Dear Esther
Developer(s) TheChineseRoom
Robert Briscoe
Platform(s) Microsoft Windows
Release date(s) June 2008 (Mod)
February 14, 2012 (Commercial)
Genre Experimental, visual novel
Mode(s) Single player

Dear Esther was first released in June 2008 as a free single player Source Engine mod developed by indie game developer TheChineseRoom and was later remade for a commercial release on Steam in February 2012. The story is written by Dan Pinchbeck.

Plot Edit

The player progresses through the plot of Dear Esther via a series of voiced-over letter fragments to a woman named Esther. It is not directly specified who the Narrator is, but it is generally believed that he is Esther's husband and that she is dead, killed in an automobile accident. These monologue fragments are triggered as the player reaches certain locations in the game; each one is either semi-random, or specific to the area the player is currently exploring. This semi-random selection of voice-over parts causes a lack of coherency, and forces the player to draw their own conclusions as well as making the game replayable. It can take up to 6-8 full runs in order to have seen every object and/or event at least once. As the game progresses, other unseen characters are referred to: Jakobson (an eighteenth-century shepherd and hermit) and Donnelly (who charted the island some time in the past). Later in the game, the readings begin to allude to the story of Paul on the road to Damascus, which is also the subject of some of the painted texts on the cliff walls.

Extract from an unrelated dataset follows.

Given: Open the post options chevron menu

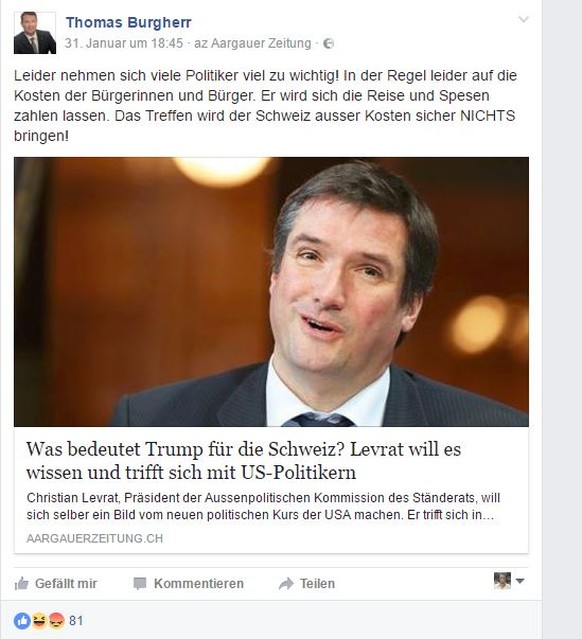Looking at the screenshot, I should pos(523,19).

At the game's end, the player reaches the radio mast/beacon atop the island's peak. The player's character climbs a ladder to the top of the tower after a final monologue from the narrator, then jumps off and falls to the shore below. Before reaching the bottom, the player becomes a bird and flies through the bay as the game ends, fading to black.

Geographical location Edit

The game follows a somewhat linear path on an uninhabited Hebridean island. A series of obscure visual symbols are painted along the rocks of the island, most of which are biological, chemical or electrical diagrams. These refer to two possible causes of the accident that took Esther's life, a drunk driver and a brake system failure.

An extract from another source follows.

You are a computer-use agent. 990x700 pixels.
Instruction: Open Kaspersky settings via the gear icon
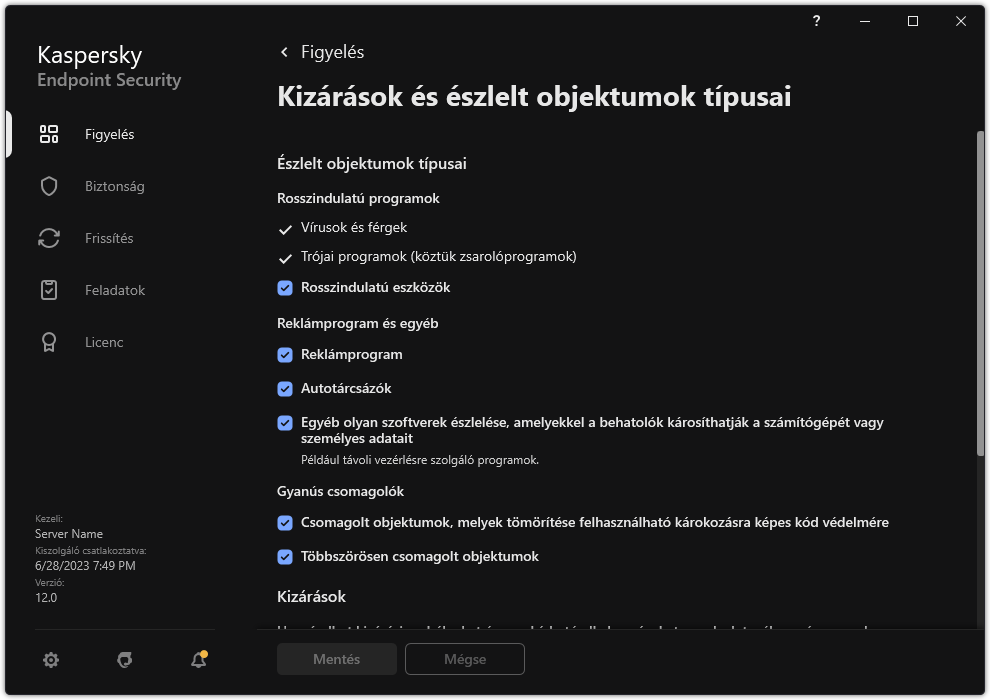tap(50, 659)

There have been discussions about the island being a real island in the world, as well as the car accident being on an existing motorway. This picture resembles a somewhat unique scene in the 2012 remake of the game. At a certain point before the end of the 3rd level in the caves, you will be teleported to the location where the car accident took place (southbound junction 19 of the M5 motorway in the UK). The motorway reference numbers are the same in both pictures.

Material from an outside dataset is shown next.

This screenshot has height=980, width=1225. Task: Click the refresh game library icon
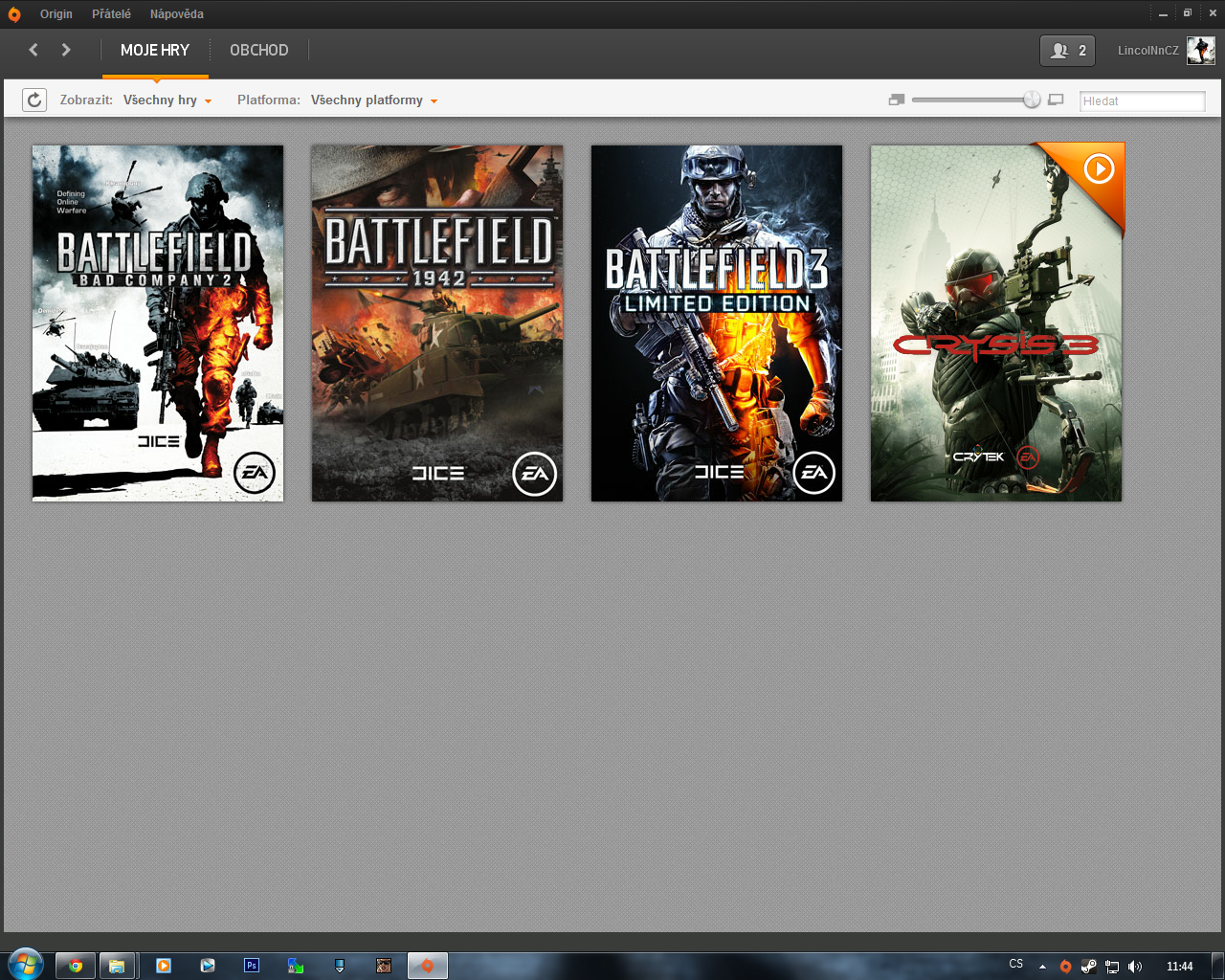tap(34, 100)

Crash realM5Motorwayreferenceingame

Development Edit

Dear Esther was developed and coded by TheChineseRoom, a modding project initially based at the University of Portsmouth and led by Dan Pinchbeck. The overall development was directed by Pinchbeck (who also wrote the story). The game's soundtrack was written by composer Jessica Curry, and the voice of the narrator was performed by Nigel Carrington. Former DICE employee Robert Briscoe has completely remade the game, with the full support of Pinchbeck. Briscoe and thechineseroom worked in parallel on the game's remake, with much of the level design completed solely by Briscoe based on concept art produced by Ben Andrews. Carrington again provided voice acting for the script, which was extended for the remake, and the re-orchestration of the soundtrack was again composed by Curry. Funding for the redevelopment was provided by an investment from the Indie Fund. Within six hours of the remade release on Steam, over 16,000 units had been sold, allowing the developers to pay back the full Indie Fund investment. Within the first week, 50,000 units had been sold.

Reception Edit

There is a big debate whether Dear Esther truly is a game or just a project of art, making it a difficult task for critics to review the game. Writing for Honest Gamers, reviewer Lewis Denby praised the game's original tone, saying "Dear Esther taps into an emotion that few games dare to approach: unhappiness" and stated that Curry's soundtrack created "an impressively ethereal atmosphere". Despite commendations for its premise and story, the original mod (free version) release of Dear Esther received complaints of poor level design and numerous glitches in moving about the terrain.

Dear Esther was selected for the Animation Exhibition at the 2008 Prix Ars Electronica and made the Top 100 of Mod DB's Mod of the Year 2008. In 2009, the game won the award for Best World/Story at the IndieCade Independent Game awards.

The 2012 remake of Dear Esther has garnered mainly positive reviews from critics, receiving an average score of 80% on review aggregator Metacritic based on 23 reviews.[10] Reviewers praised the game's originality and commented favourably on the emphasis on the story; IGN stated that the game "will leave you feeling edified, contemplative, and possibly even emotionally moved". Strategy Informer awarded the game 9/10, calling it "one of the most haunting and well-executed titles of this or any other generation".

On the forums for Dear Esther, there is a high amount of personal experiences by players who sometimes provide their own interpretation of the story. There are also a lot of players either giving their compliments as well as players expressing their disappointment.